## Work instructions
Tally the lines in the material below that contain the string "label". Reply with the count alone.

## Entries
** BEGIN **
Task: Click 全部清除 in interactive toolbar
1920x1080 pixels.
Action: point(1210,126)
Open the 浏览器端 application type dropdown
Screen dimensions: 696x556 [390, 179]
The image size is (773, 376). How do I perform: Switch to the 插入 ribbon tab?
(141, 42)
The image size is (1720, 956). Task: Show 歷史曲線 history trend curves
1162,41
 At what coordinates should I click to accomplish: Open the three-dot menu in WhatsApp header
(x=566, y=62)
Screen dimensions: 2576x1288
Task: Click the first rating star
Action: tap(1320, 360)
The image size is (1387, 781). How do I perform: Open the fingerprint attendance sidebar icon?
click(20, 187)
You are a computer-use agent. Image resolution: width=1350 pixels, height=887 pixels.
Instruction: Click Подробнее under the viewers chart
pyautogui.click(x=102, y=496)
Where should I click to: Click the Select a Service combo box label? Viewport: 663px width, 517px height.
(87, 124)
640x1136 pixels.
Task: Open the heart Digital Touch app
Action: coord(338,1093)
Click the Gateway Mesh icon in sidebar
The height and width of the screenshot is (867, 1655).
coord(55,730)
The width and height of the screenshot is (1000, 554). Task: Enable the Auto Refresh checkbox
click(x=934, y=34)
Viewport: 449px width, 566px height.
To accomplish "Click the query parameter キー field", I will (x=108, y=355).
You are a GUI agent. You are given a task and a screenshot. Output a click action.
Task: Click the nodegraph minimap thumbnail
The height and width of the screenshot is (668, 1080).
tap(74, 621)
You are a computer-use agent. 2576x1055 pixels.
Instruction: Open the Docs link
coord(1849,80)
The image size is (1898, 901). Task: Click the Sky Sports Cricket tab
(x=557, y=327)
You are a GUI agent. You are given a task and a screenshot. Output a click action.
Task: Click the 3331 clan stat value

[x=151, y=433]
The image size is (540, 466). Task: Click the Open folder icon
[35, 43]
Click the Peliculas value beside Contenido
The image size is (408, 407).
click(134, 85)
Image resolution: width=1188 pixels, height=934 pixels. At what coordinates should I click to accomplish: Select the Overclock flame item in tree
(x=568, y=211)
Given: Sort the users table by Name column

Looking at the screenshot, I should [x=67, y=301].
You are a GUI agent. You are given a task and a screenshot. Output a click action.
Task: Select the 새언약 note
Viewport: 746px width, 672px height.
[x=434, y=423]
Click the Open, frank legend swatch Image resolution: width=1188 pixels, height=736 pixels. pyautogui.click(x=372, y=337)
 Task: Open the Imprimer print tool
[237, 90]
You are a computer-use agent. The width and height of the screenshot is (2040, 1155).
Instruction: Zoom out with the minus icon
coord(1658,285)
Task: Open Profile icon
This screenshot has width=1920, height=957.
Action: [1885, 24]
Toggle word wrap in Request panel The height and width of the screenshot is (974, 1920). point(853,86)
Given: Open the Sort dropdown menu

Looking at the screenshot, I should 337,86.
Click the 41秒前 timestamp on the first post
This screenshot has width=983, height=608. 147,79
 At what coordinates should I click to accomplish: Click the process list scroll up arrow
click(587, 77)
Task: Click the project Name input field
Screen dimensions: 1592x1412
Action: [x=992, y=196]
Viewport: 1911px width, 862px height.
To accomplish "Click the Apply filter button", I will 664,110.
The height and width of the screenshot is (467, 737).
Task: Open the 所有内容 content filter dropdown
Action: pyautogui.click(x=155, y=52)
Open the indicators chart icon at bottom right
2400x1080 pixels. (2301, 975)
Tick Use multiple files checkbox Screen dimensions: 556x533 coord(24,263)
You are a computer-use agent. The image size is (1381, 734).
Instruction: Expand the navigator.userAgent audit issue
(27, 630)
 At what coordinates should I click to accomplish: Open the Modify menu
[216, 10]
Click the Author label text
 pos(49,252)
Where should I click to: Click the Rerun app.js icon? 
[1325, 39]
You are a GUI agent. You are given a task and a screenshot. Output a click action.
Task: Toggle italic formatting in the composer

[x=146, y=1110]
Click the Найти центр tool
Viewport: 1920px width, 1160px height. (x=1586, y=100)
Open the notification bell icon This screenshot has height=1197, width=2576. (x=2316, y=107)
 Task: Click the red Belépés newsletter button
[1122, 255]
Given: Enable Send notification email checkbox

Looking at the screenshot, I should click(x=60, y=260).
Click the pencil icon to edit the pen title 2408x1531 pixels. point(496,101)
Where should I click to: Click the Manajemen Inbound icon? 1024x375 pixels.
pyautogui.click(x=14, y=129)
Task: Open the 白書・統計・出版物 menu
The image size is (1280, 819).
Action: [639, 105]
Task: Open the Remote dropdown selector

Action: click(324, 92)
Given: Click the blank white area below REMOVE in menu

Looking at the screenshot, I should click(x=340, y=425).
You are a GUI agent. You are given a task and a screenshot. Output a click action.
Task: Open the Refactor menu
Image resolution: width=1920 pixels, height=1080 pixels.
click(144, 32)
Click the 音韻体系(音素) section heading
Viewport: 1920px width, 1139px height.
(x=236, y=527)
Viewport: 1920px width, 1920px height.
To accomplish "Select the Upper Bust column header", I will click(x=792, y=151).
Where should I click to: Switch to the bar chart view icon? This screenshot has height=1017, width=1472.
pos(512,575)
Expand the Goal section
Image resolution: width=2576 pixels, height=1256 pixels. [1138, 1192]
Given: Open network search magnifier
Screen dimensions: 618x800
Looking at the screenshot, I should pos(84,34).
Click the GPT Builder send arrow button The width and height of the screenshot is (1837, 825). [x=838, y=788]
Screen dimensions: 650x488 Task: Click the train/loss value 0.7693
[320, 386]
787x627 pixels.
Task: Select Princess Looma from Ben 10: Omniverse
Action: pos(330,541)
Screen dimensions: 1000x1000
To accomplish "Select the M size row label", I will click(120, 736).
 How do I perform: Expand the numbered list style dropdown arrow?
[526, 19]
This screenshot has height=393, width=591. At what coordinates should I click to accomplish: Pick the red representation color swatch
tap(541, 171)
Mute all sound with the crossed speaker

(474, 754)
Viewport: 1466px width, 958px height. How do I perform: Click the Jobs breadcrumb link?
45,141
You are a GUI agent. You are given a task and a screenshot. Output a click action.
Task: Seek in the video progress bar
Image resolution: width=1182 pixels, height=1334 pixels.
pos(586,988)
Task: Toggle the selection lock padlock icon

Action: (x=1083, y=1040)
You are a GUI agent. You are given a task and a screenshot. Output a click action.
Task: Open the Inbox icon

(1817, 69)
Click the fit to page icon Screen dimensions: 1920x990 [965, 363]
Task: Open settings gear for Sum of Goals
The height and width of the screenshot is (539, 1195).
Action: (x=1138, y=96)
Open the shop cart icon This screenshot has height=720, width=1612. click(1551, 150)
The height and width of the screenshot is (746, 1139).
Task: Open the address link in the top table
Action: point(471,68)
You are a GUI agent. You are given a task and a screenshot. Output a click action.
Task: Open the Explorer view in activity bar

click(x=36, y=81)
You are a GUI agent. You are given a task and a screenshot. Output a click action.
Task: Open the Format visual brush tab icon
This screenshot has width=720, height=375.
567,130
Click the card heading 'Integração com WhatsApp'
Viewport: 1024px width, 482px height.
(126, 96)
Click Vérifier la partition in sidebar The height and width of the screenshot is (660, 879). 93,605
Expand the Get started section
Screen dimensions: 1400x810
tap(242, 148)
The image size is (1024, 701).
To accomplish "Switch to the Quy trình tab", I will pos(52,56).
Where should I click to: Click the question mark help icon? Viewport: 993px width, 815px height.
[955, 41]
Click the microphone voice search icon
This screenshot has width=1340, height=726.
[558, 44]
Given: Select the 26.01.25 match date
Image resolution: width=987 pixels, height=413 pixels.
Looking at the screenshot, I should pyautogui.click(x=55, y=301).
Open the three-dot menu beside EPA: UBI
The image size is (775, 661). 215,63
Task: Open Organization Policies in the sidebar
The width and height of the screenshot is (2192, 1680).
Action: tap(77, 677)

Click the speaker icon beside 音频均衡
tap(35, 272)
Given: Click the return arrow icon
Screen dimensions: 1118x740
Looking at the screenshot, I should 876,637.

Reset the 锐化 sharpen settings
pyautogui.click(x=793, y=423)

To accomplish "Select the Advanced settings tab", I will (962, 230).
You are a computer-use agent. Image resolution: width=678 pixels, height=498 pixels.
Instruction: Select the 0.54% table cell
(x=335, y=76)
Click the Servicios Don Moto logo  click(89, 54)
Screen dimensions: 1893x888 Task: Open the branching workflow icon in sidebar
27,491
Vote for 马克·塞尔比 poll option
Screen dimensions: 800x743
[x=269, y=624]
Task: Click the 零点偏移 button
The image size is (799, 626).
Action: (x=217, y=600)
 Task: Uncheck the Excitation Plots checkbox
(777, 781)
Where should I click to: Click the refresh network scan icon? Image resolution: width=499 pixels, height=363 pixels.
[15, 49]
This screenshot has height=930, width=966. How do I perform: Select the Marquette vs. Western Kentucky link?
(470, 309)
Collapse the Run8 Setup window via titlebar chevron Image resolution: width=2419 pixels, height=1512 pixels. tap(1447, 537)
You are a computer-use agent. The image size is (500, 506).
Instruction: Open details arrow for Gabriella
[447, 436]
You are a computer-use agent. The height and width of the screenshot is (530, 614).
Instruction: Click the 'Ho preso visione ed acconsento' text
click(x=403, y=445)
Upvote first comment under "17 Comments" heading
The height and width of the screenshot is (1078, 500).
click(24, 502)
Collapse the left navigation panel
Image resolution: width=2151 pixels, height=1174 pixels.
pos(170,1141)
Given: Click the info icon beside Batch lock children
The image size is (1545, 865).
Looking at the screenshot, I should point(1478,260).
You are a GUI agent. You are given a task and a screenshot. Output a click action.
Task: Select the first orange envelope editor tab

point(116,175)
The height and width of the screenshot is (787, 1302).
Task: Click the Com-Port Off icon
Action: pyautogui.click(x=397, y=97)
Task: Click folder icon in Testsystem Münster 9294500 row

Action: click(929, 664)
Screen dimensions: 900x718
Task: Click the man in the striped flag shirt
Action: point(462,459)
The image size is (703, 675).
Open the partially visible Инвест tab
** END **
## Task output
3